$\cot^{-1}(\sqrt{\cos α})-\tan^{-1}(\sqrt{\cos α})=x$, then sin x is equal to: 

$\tan^2(\frac{α}{2})$

Given that, $\cot^{-1}(\sqrt{\cos α})-\tan^{-1}(\sqrt{\cos α})=x$  … (i)

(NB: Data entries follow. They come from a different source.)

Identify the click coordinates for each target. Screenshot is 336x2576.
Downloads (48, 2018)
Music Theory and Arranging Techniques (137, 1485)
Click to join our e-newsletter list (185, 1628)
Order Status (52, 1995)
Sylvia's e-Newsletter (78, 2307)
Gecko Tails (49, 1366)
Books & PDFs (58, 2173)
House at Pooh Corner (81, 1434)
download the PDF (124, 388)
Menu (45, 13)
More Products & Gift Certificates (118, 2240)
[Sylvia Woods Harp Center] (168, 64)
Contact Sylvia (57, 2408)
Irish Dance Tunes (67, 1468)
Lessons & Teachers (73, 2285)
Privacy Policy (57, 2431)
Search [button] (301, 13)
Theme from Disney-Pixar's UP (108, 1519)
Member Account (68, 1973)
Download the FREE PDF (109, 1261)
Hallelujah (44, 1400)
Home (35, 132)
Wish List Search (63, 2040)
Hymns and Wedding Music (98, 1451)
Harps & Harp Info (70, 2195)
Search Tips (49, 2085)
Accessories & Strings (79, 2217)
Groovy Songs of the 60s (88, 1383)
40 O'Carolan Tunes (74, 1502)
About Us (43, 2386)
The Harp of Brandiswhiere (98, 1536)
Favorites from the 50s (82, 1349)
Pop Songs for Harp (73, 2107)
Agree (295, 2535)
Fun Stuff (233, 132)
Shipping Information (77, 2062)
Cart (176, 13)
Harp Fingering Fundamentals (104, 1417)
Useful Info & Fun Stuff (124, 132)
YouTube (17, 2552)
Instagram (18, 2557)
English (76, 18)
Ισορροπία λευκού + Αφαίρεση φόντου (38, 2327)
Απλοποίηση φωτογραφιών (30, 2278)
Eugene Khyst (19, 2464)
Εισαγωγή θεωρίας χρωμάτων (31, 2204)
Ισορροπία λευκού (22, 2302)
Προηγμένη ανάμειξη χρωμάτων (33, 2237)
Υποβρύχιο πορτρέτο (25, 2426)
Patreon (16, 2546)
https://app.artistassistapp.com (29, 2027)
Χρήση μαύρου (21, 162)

We know that, $\cot^{-1}(\sqrt{\cos α})+\tan^{-1}(\sqrt{\cos α})=\frac{π}{2}$  … (ii) $[∵ \cot^{-1}x+\tan^{-1}x=\frac{π}{2}]$

On adding equations (i) and (ii), we get : $2\cot^{-1}(\sqrt{\cos α})=\frac{π}{2}+x$

$⇒\sqrt{\cos α}=\cot(\frac{π}{4}+\frac{x}{2})⇒\sqrt{\cos α}=\frac{\cot\frac{x}{2}-1}{1+\cot\frac{x}{2}}⇒\sqrt{\cos α}=\frac{\cos\frac{x}{2}-\sin\frac{x}{2}}{\cos\frac{x}{2}+\sin\frac{x}{2}}$

On squaring both sides, we get:

$⇒\cos α=\frac{\cos^2\frac{x}{2}+\sin^2\frac{x}{2}-2\sin\frac{x}{2}\cos\frac{x}{2}}{\cos^2\frac{x}{2}+\sin^2\frac{x}{2}+2\sin\frac{x}{2}\cos\frac{x}{2}}⇒\cos α=\frac{1-\sin x}{1+\sin x}⇒\frac{1-\tan^2\frac{α}{2}}{1+\tan^2\frac{α}{2}}=\frac{1-\sin x}{1+\sin x}$

Applying componendo and dividendo rule, we get: $\sin x=\tan^2(\frac{α}{2})$